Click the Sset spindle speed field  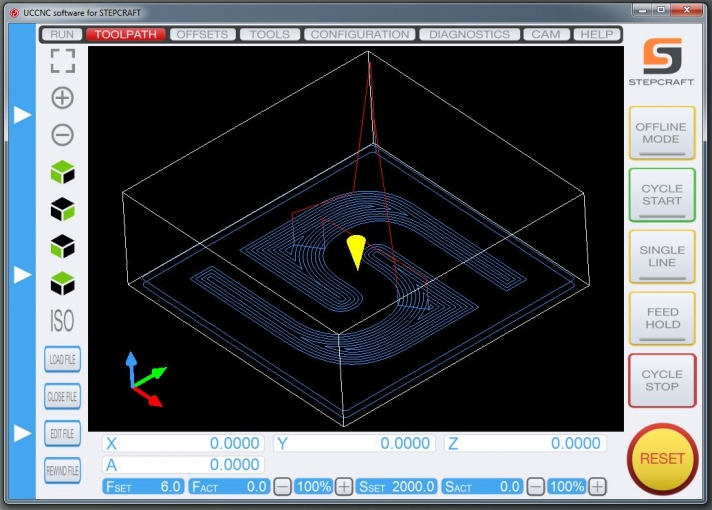tap(397, 486)
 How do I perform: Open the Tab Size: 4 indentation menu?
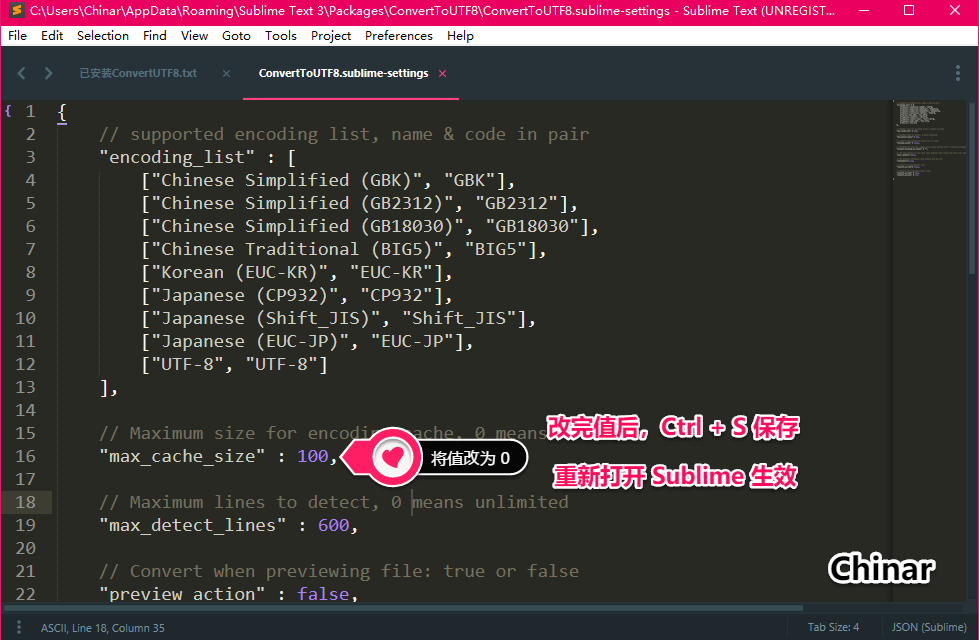[833, 626]

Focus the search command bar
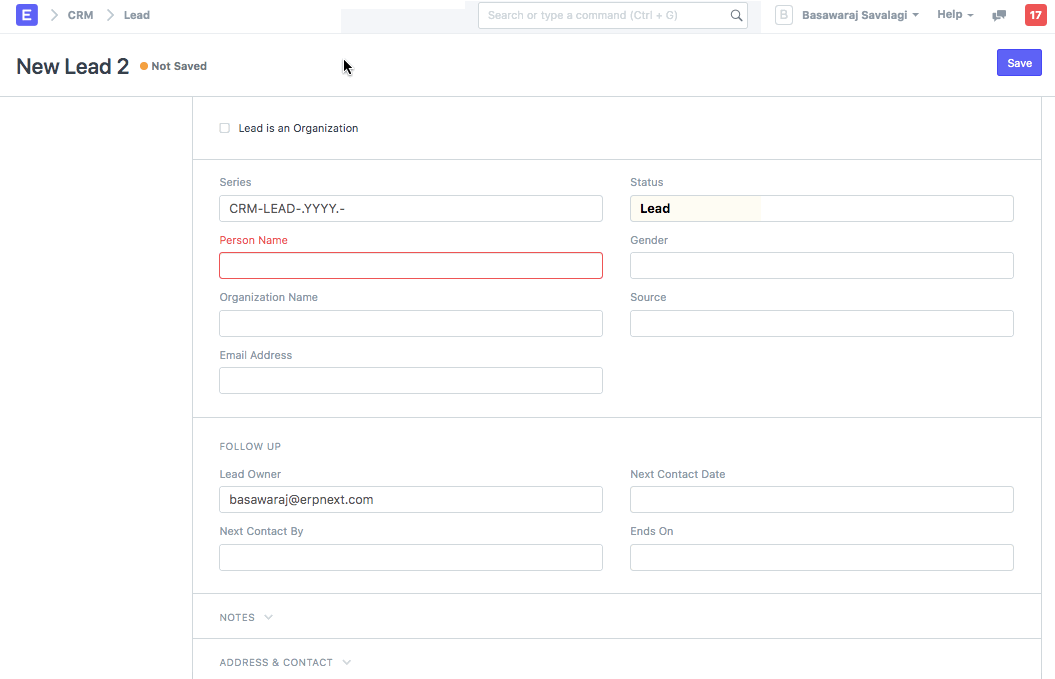[x=605, y=15]
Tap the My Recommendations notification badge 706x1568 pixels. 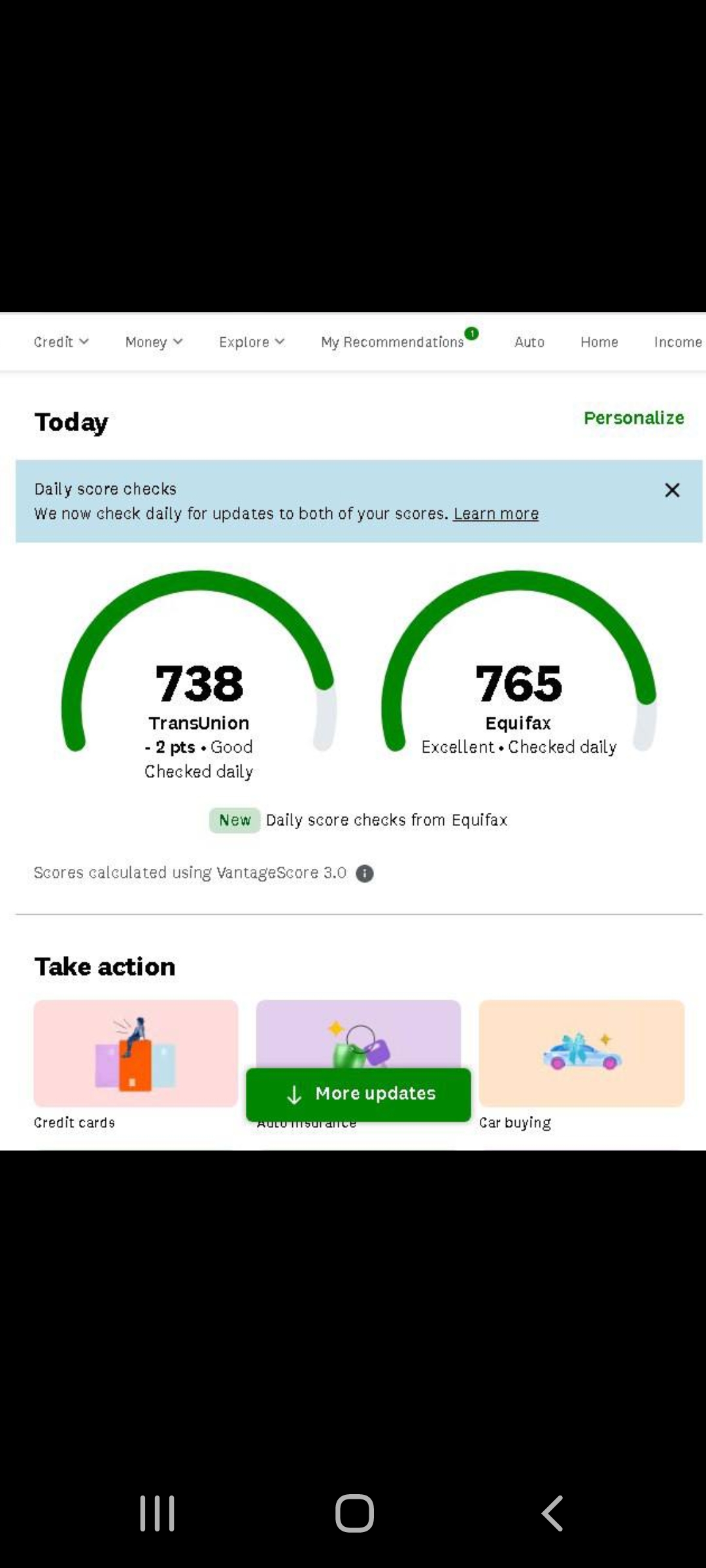tap(472, 333)
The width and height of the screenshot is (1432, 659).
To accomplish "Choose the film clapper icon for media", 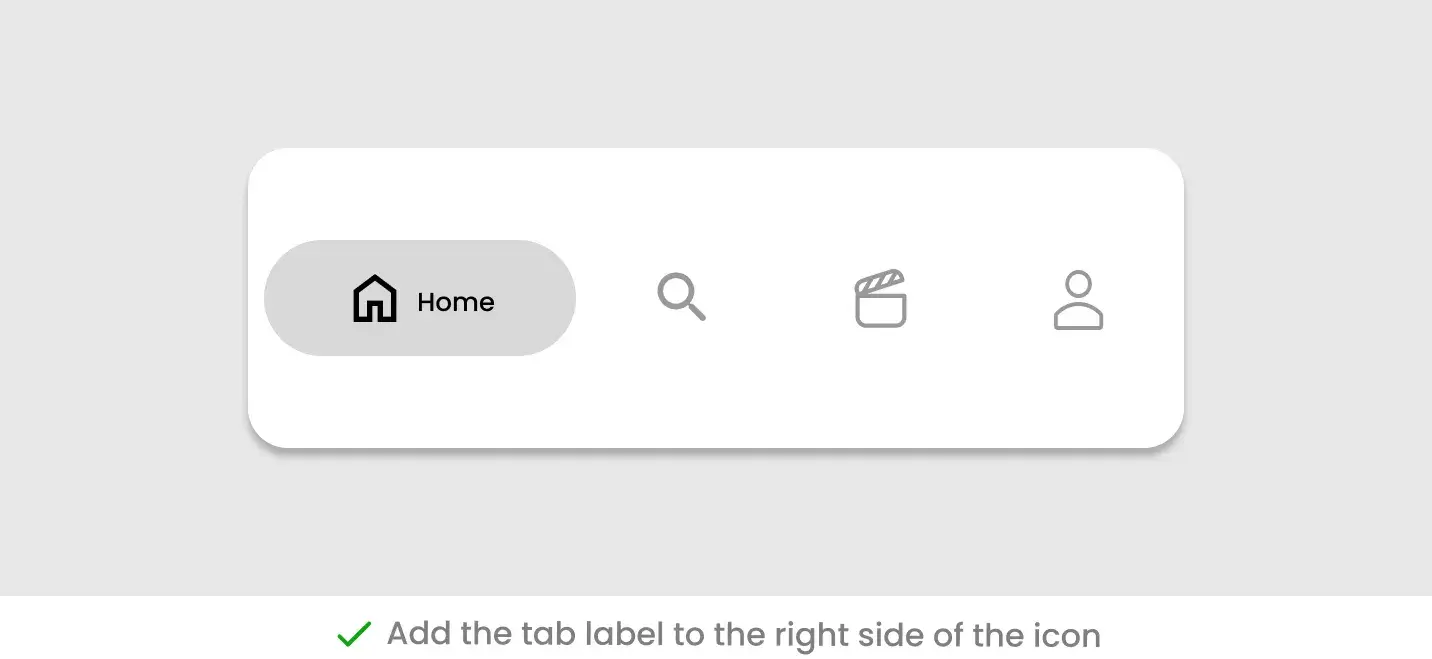I will 879,298.
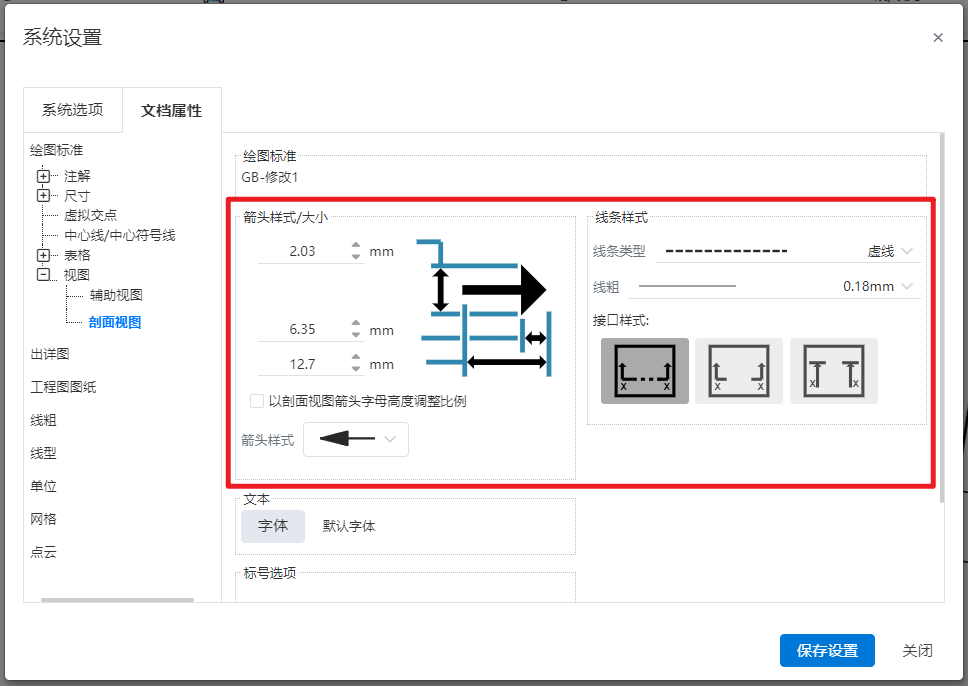
Task: Click the 字体 button
Action: coord(273,526)
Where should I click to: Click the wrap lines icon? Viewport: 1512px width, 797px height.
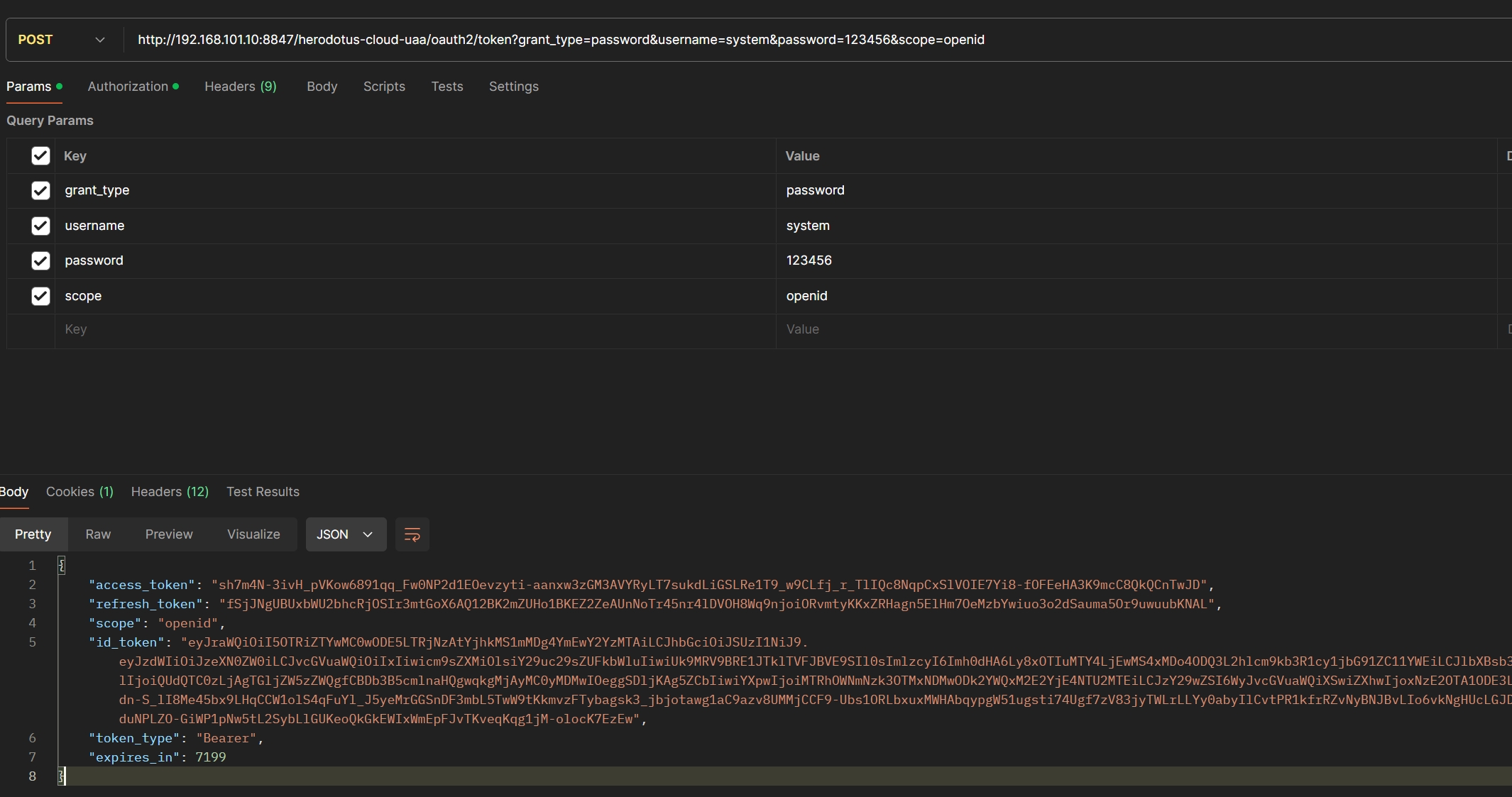(412, 534)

Request:
Copy every line from the rows above that contains the word "width".

The response:
The width and height of the screenshot is (1432, 659).
Where should I click to: Click the wrap lines icon? Viewport: 1512px width, 797px height.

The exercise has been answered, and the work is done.